Carlie Brand claims the landlord of the Cape Henry Towers condo he rents is not doing enough to fix the situation.
According to the EPA, asbestos is a mineral fiber used in building construction and when disturbed and the fibers are inhaled, it can produce some very serious health problems.
Brand says he and his family have been exposed to asbestos and they're not getting any help. It all started when his landlord hired a plumber to fix a leak in the condo in late January.
"When he cut holes into the ceiling--and the walls, he exposed everybody to asbestos dust and the entire contents of the apartment," explains Brand.
Brand says he knows there is asbestos because he hired Applied Laboratory Services in Norfolk to test his unit. A report signed by project manager, Patrick Fitzpatrick indicated asbestos was identified in the "textured plaster ceiling material in the entrance foyer hallway area." He adds that "asbestos containing dust and particulate was dispersed into the adjacent living areas and that it is likely the entire unit is contaminated."

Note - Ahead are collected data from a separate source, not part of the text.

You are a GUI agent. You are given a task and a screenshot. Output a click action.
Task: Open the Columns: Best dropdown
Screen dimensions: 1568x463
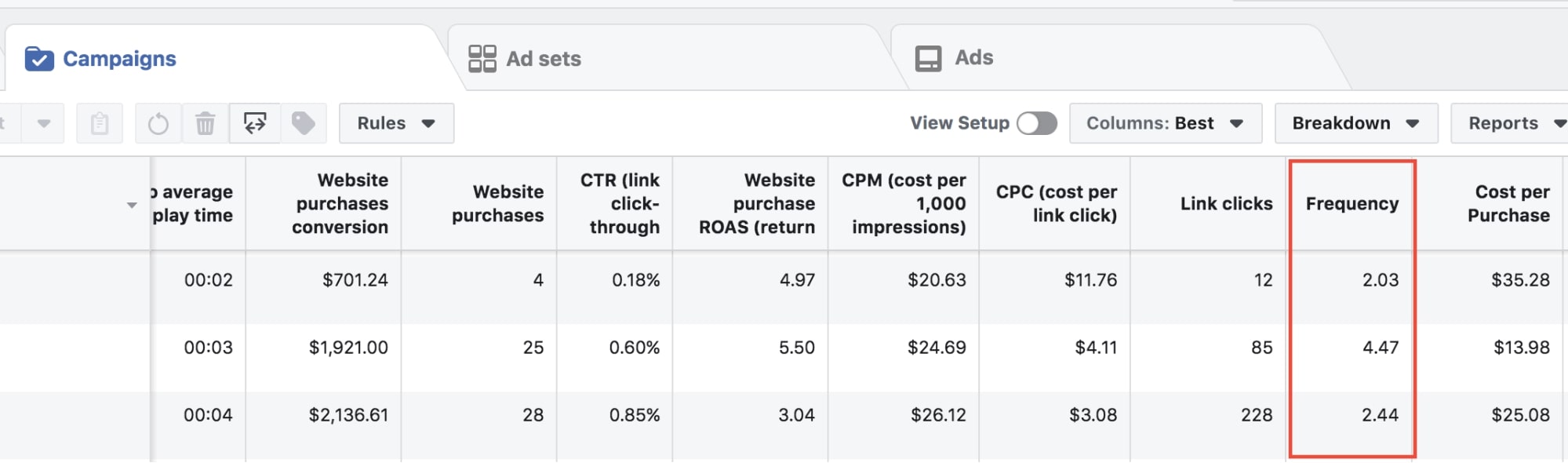coord(1165,123)
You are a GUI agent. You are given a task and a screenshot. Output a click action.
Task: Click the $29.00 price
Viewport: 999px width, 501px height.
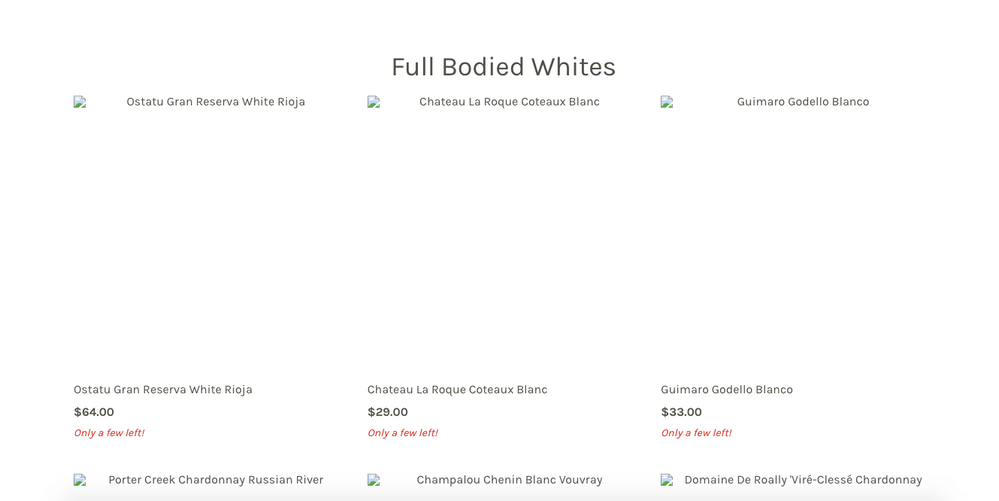pyautogui.click(x=387, y=412)
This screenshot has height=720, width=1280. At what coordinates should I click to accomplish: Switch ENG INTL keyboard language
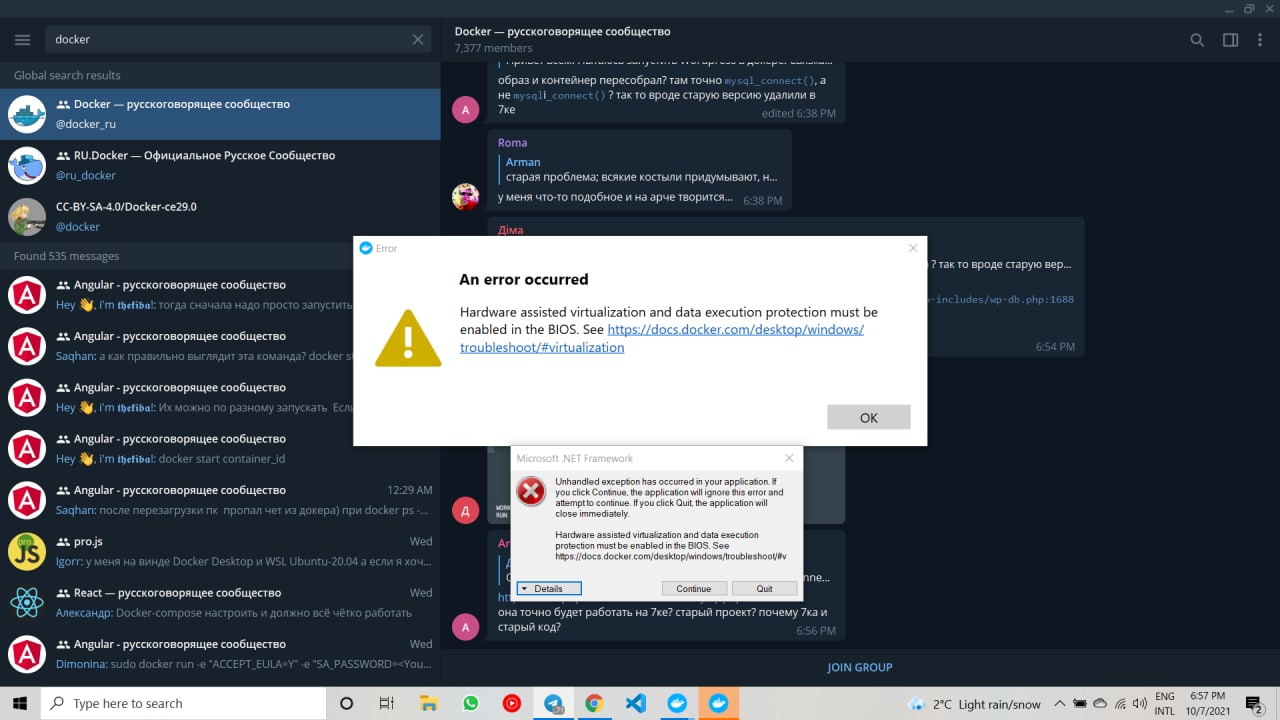(x=1164, y=703)
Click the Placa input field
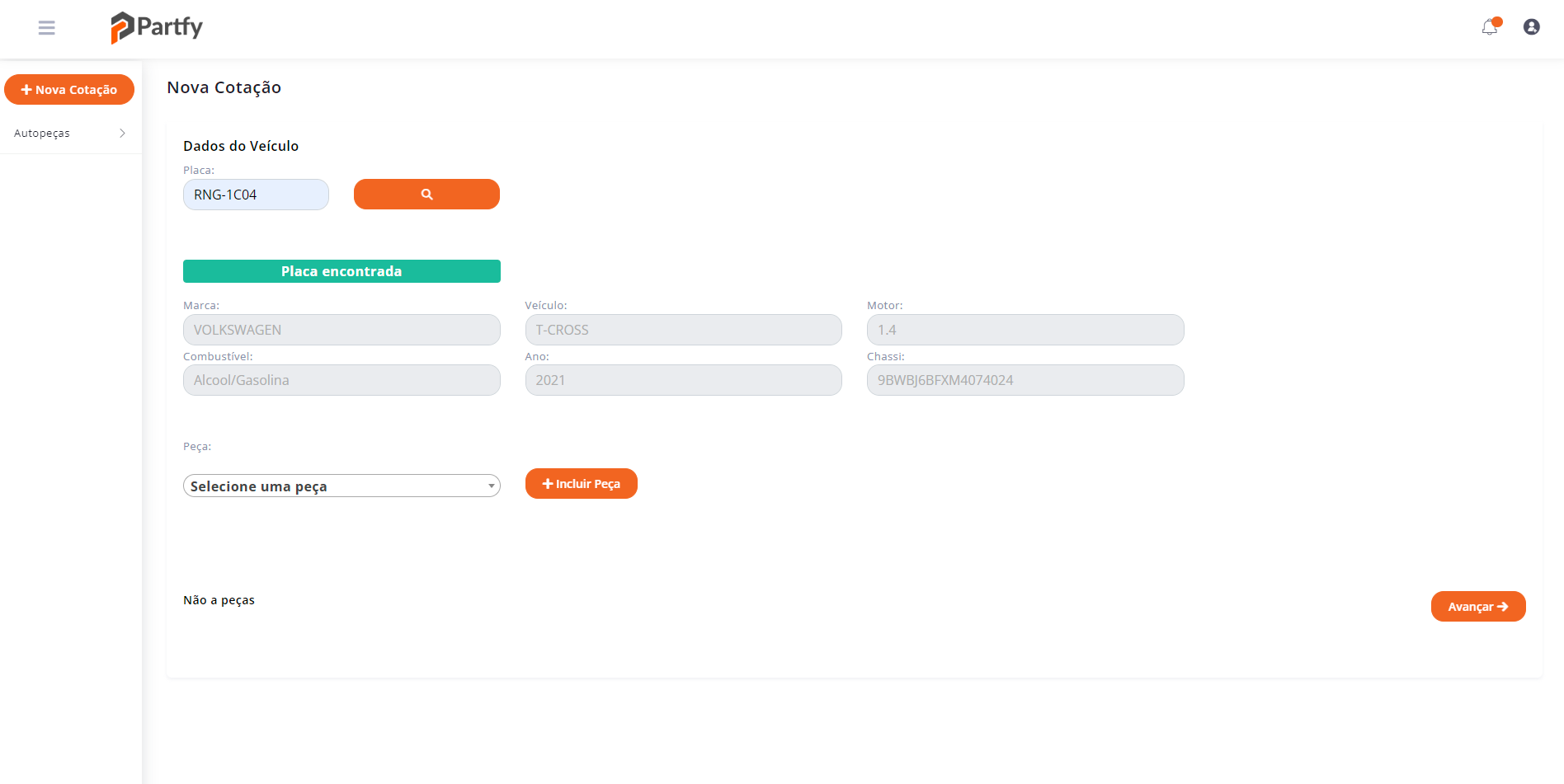This screenshot has height=784, width=1564. [x=256, y=195]
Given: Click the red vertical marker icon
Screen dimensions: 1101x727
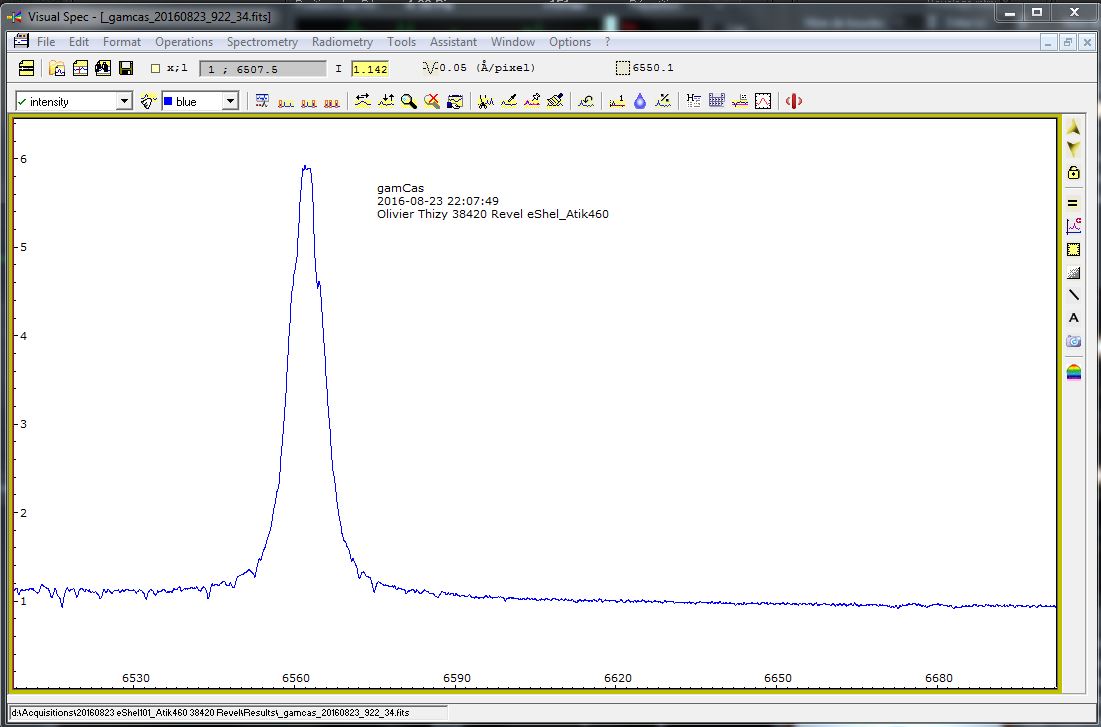Looking at the screenshot, I should pos(794,101).
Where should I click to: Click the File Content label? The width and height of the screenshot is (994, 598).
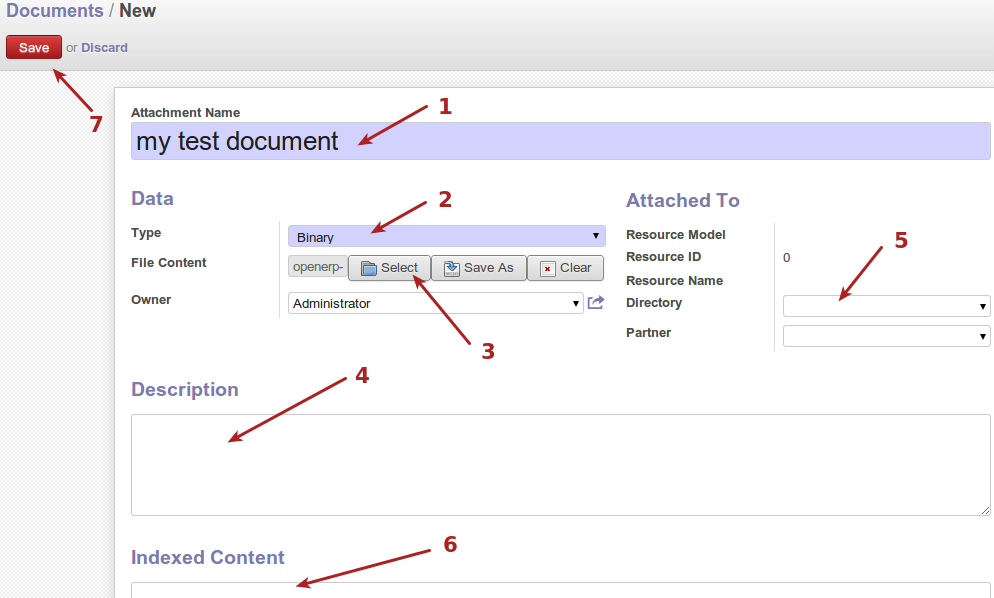point(168,263)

Fitzpatrick recommends that no person enter or reside in the unit until remediation and decontamination activities have been done.
"I just want someone to step up and say we messed up but we're going to make it right," said Brand who wants the landlord to decontaminate the apartment and his belongings.
In the meantime, he and his family have moved into another Beach home about two miles from Cape Henry Towers on Shore Drive. The house sits empty because Brand's belongings are still in his apartment.
Landlord Terri Hewitt had little comment about the situation but says all regulations and laws are being followed in reaching a solution to the problem. Representatives at Cape Henry Towers say the same thing. One employee says the complex has also done testing that showed the apartment is safe to occupy.
Still, Brand has hired lawyer Wayne Holcomb from Poquoson. He says his hope the situation can be rectified without having to take legal action.
"He and his family were exposed at least for part of a day and part of the next day to asbestos. We've known for the last three decades or so to be completely fatal," says Holcomb.